While this will continue to mean asset inflation in the US market, it will be unlikely to lead to a surge in valuations for European firms with little to no US exposure. The flood of cash into US online gaming is almost unprecedented in scale, but it will not create a rising tide that lifts all boats. What does that mean for European operators in the short term? Well, there is an argument that any US exposure at all is worth far more than the costs it will incur, not least for suppliers who want to become involved in what is still a very underserved market.
Despite the rush of money and operator launches there are only a handful of platform solutions available and a much smaller casino content base than in Europe. Casino suppliers in particular would be well advised to reposition for the US market, not least those with a proven record of making “similar” games to those popular in the land-based sector. Evolution, as is customary, already looks to have the live casino segment locked down but the differing regulatory picture around live casino will also create opportunities for suppliers in states with a monopolistic control on the online gambling market or for local markets with a dominant local land-based casino operator.
Within sports betting we’ve seen much more activity in terms of suppliers and operators positioning themselves as B2B firms trying to get themselves to front of mind in the US. Betradar, Betsson and FDJ are just three disparate organisations looking to be big players in sports betting alongside the existing Kambi, GAN, SBTech, Intralot and the US/European hybrids of IGT and SG Digital in the mix. Playtech has yet to play a hand here, and there is potential for suppliers you would not expect to gain traction such as White Hat Gaming’s deal with Penn for its Barstool sportsbook.

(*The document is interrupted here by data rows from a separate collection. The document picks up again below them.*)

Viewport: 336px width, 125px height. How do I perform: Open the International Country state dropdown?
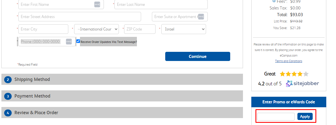coord(96,29)
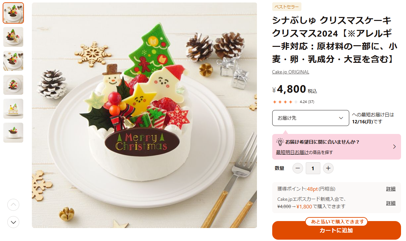Select the sixth cake thumbnail

[x=13, y=133]
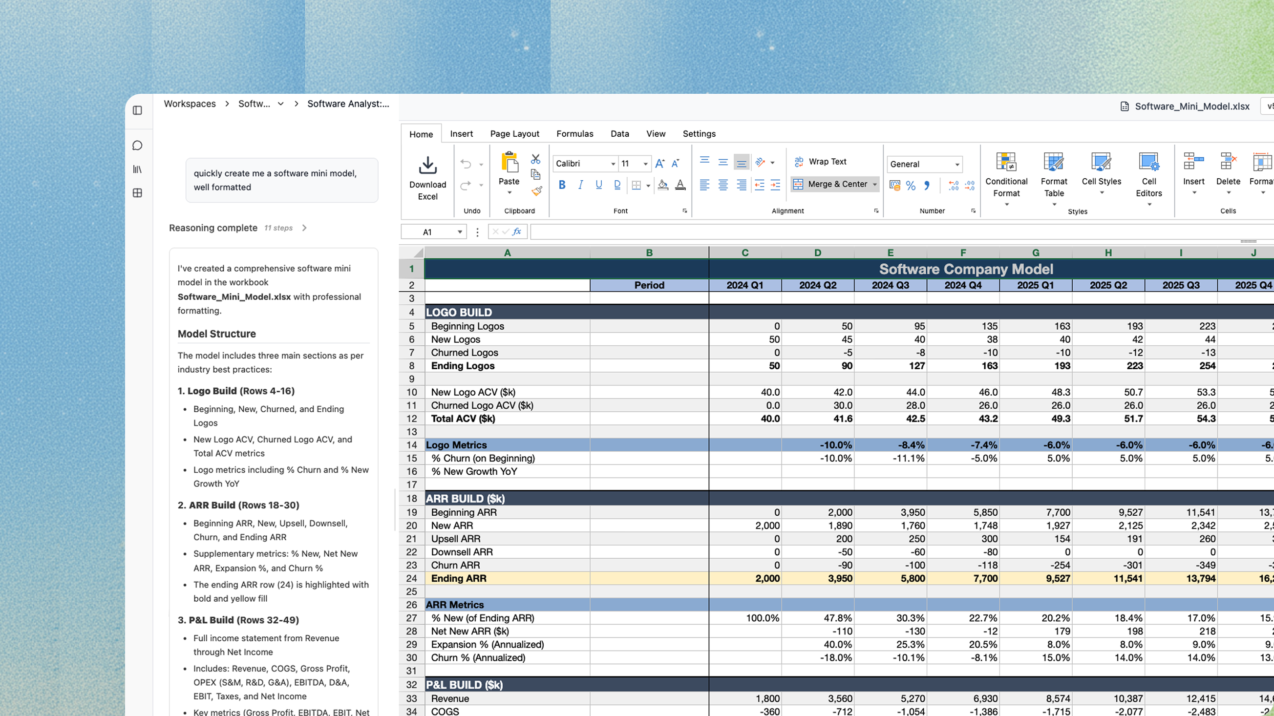Switch to the Formulas tab

tap(575, 134)
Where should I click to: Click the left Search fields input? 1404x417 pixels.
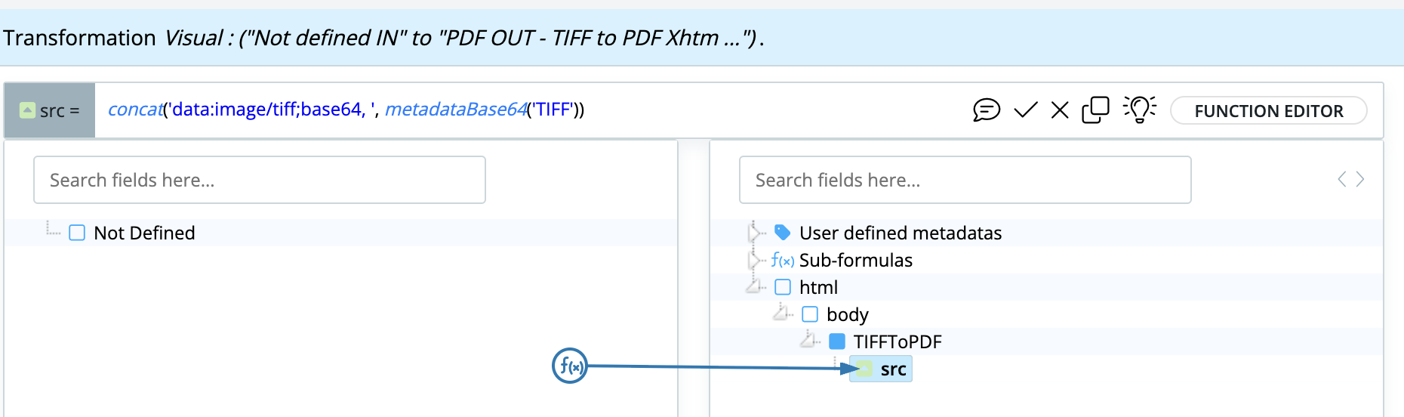pyautogui.click(x=259, y=180)
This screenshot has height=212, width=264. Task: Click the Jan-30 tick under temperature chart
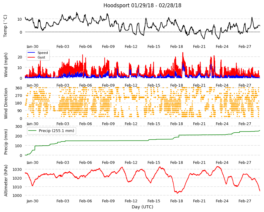pos(32,47)
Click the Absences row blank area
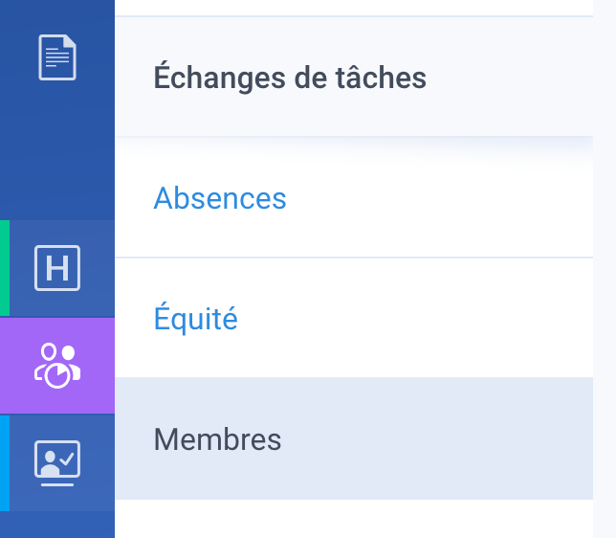This screenshot has height=538, width=616. coord(432,198)
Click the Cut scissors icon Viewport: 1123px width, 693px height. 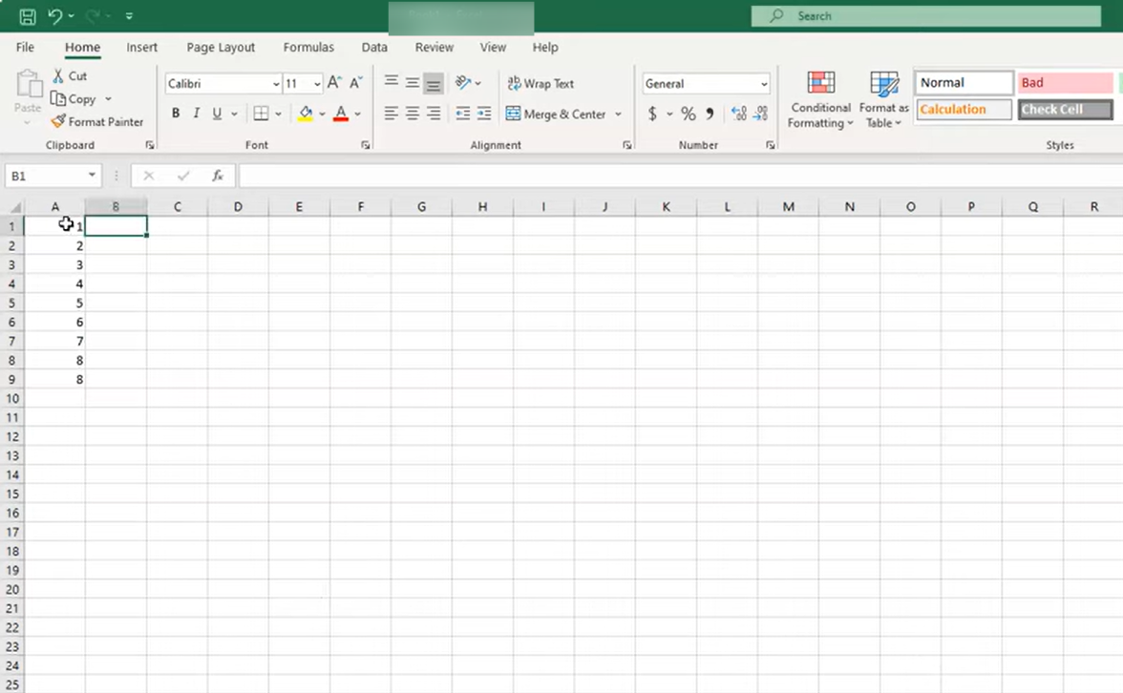(x=58, y=75)
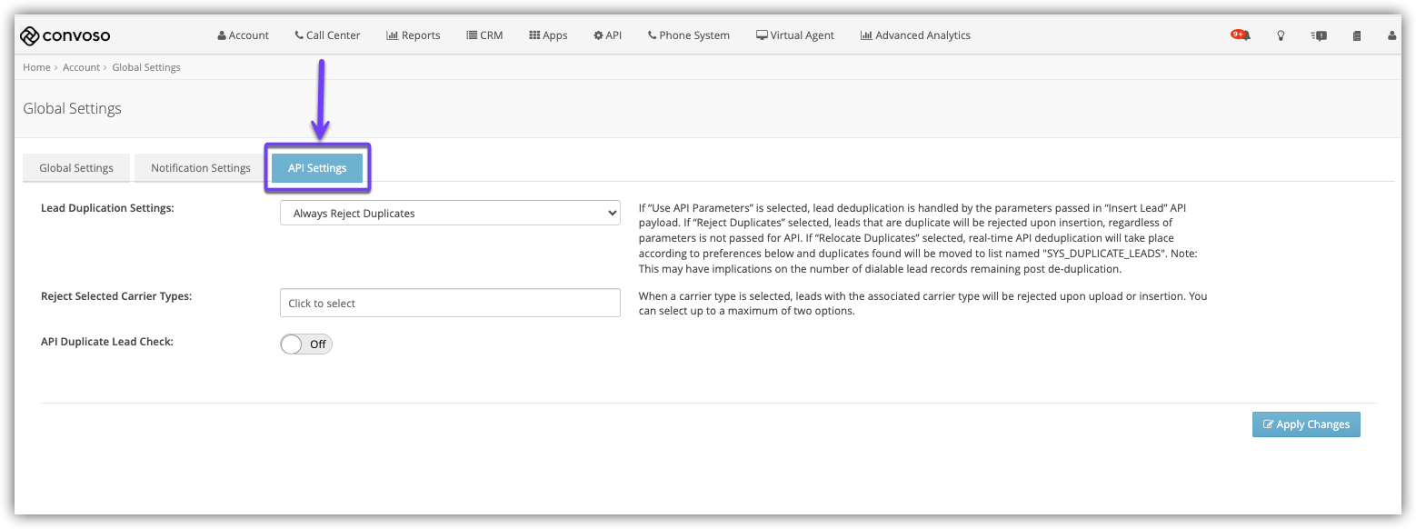1416x529 pixels.
Task: Open the Phone System menu
Action: [688, 35]
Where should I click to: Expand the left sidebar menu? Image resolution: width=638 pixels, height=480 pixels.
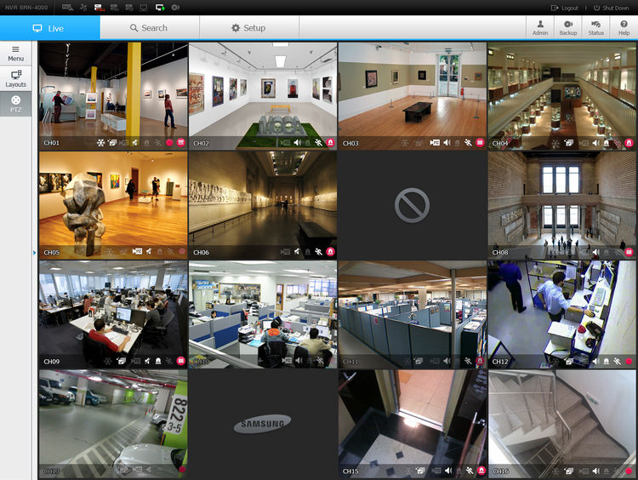(15, 54)
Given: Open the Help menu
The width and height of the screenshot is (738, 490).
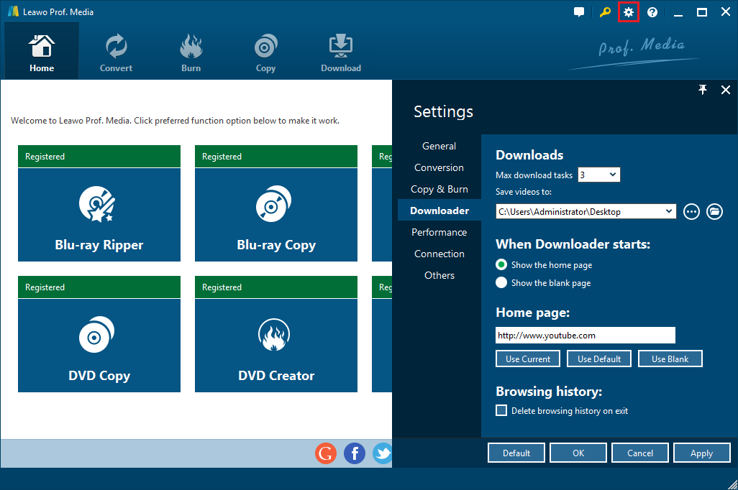Looking at the screenshot, I should point(652,11).
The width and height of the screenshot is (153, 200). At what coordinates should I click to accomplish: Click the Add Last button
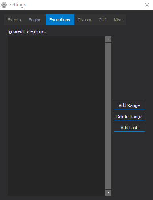click(129, 127)
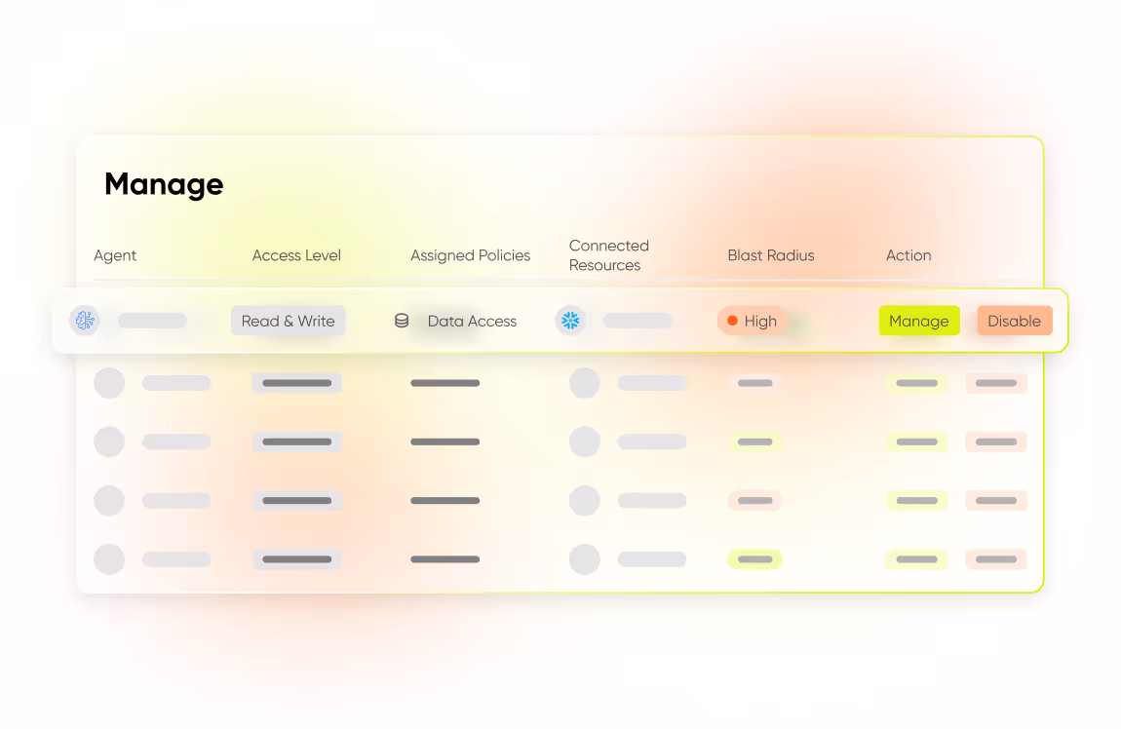Click the Manage button for the highlighted agent
This screenshot has height=729, width=1121.
(918, 320)
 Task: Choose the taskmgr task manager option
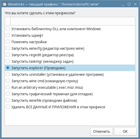click(x=70, y=61)
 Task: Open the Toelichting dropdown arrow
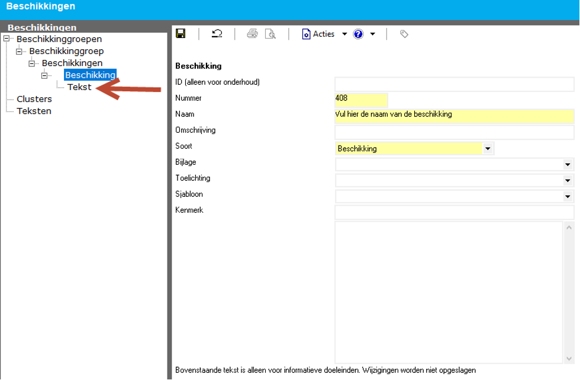(568, 181)
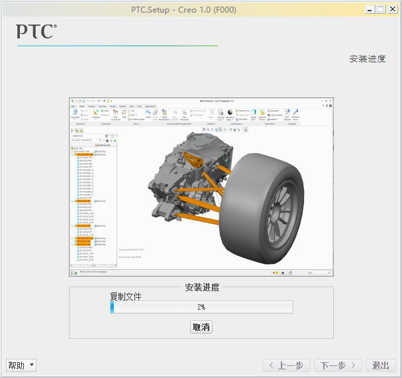Minimize the PTC.Setup installer window

pyautogui.click(x=370, y=9)
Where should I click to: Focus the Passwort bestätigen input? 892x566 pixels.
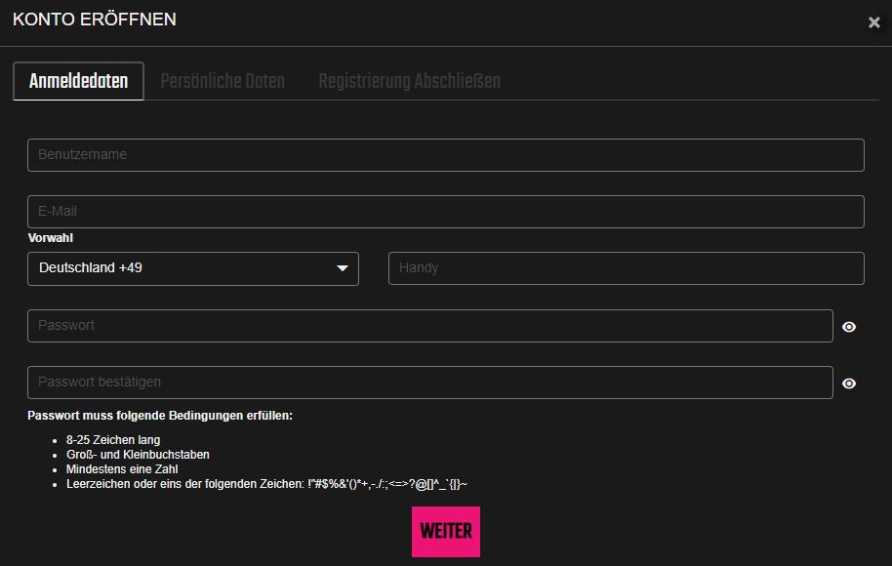429,383
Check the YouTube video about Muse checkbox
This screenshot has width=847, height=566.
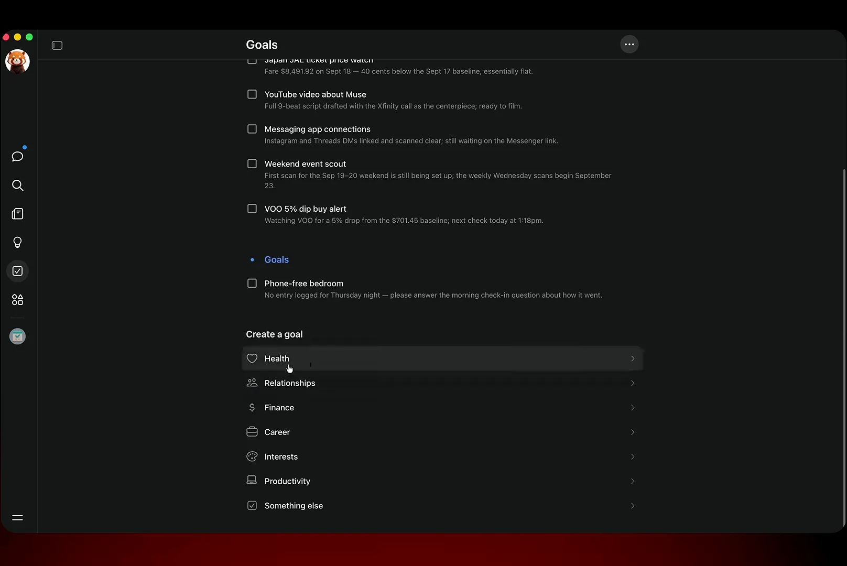[x=252, y=94]
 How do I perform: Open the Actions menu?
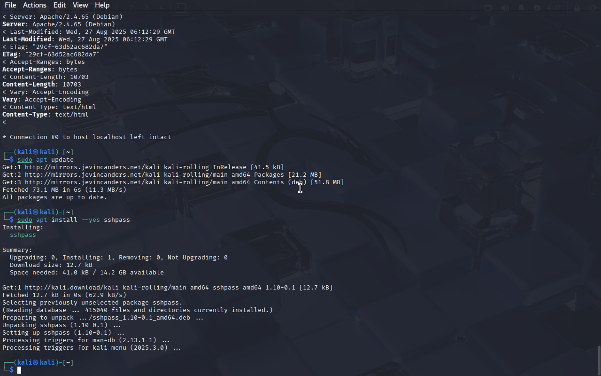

But naturally any push into the US will come at an opportunity cost to the existing European operations. At such a tumultuous time for the European online gambling sector with ever increasing regulatory pressures, the idea of a big management distraction is not something anyone should take on lightly. A firm that struggles to compete outside its core market trying to take on the largest and arguably hardest to break market in the world is likely to find it comes at the expense of another part of their business. But is it a risk worth taking?
Closer to home
The US is certainly providing some huge near-term opportunities both in terms of exits and capital raising, and there is little doubt the early KPI metrics are stunning in terms of revenue per user and churn levels even if acquisition costs are equally breath-taking. But Europe is far from a dead market. And operators and suppliers alike need to be wary of missing the trees for the wood here. The focus of management can only be so broad, after all.
The trouble is Europe is not an easier growth story to sell. The outlook varies wildly from one European nation to the next and there are very few, if any, true pan-European power players. At best firms have a stronghold in two to three territories and are playing catch-up in the rest. Even the might of Flutter and GVC have admitted they need to focus on bolt-on M&A to capture top-tier positions in most new markets they are eyeing up. And this creates both challenges and opportunities at all ends of the scale.
The bigger question then is what market presents as big an opportunity as the US? The answer will depend entirely on how the business is set up but will likely come from a mix of the Baltics, Eastern Europe, Germany, Italy, Spain and the UK. But it’s almost certainly not going to be all of those for any operator, with a much more local focus required in future. There is no cohesive European story, but a series of smaller ones that will favour certain operators and operating models far more than others. And that’s a very challenging outlook for the current generation of operators.